Lifestyle

In My Library: Jane Pauley

In her nearly three decades at NBC, Jane Pauley interviewed a lot of achievers — people with purpose and passion.

Indeed, she married one: Garry Trudeau, a man with whom she shares three children, a home in NYC and a sense of humor. “Garry is one of those fortunate people for whom my book isn’t that important,” says Pauley, author of “Your Life Calling: Reimagining the Rest of Your Life,” a baby boomer’s guide to finding a satisfying second act.

The couple were in the car one day when Trudeau told her his secret: “Whenever I find myself feeling bored, I retreat to the amusement park that is my brain.” A song came on the radio: “Hear that?” he asked her. “I’m playing bass!”
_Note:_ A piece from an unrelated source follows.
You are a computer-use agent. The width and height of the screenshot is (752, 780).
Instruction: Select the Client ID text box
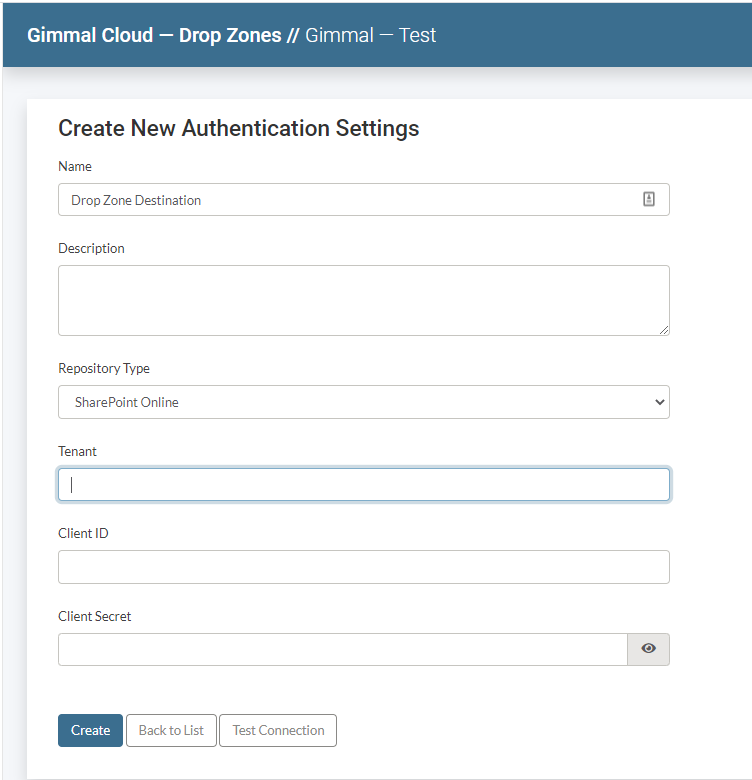(x=363, y=567)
Here are four books that tickled Pauley’s own imagination.

The Magnificent Ambersons
by Booth Tarkington

I ran across Modern Library’s top 100 novels list and this was the 100th. It was written by a kinsman — Tarkington was from Indianapolis, like I am, and this is probably set in that city. It’s the story of the impact of modernization on a family that had money, status and prestige in the 19th century, only to retreat into obsolescence.

The Wreath, the Wife, the Cross
by Kristin Lavransdatter

I found myself sitting next to Alan Alda at an event and told him how frustrated I was when I finished a novel I liked. He suggested this trilogy. It’s a historical novel set in medieval Norway, and it’s epic. I don’t want to give it away, but the Plague arrives. Alan thought it would take so long for me to read it, but it didn’t! It won the Nobel Prize in 1928.

Alexander Hamilton
by Ron Chernow

Hamilton was a founding father of this country, a close confidante of George Washington during the Revolutionary War. He was Thomas Jefferson’s nemesis, but Washington needed them both . . . I’m tempted to reread this as I wait impatiently for Chernow to finish his book on Ulysses S. Grant!

The Dominion of Memories
by Susan Dunn

You learn about history in the spaces in between — we study the Revolutionary War, then slide into the Civil War and skip the decades in between. This tells the story of the Commonwealth of Virginia, “the mother of presidents” — five of the first six presidents were Virginians — and how it slipped into dysfunction and decrepitude after the war.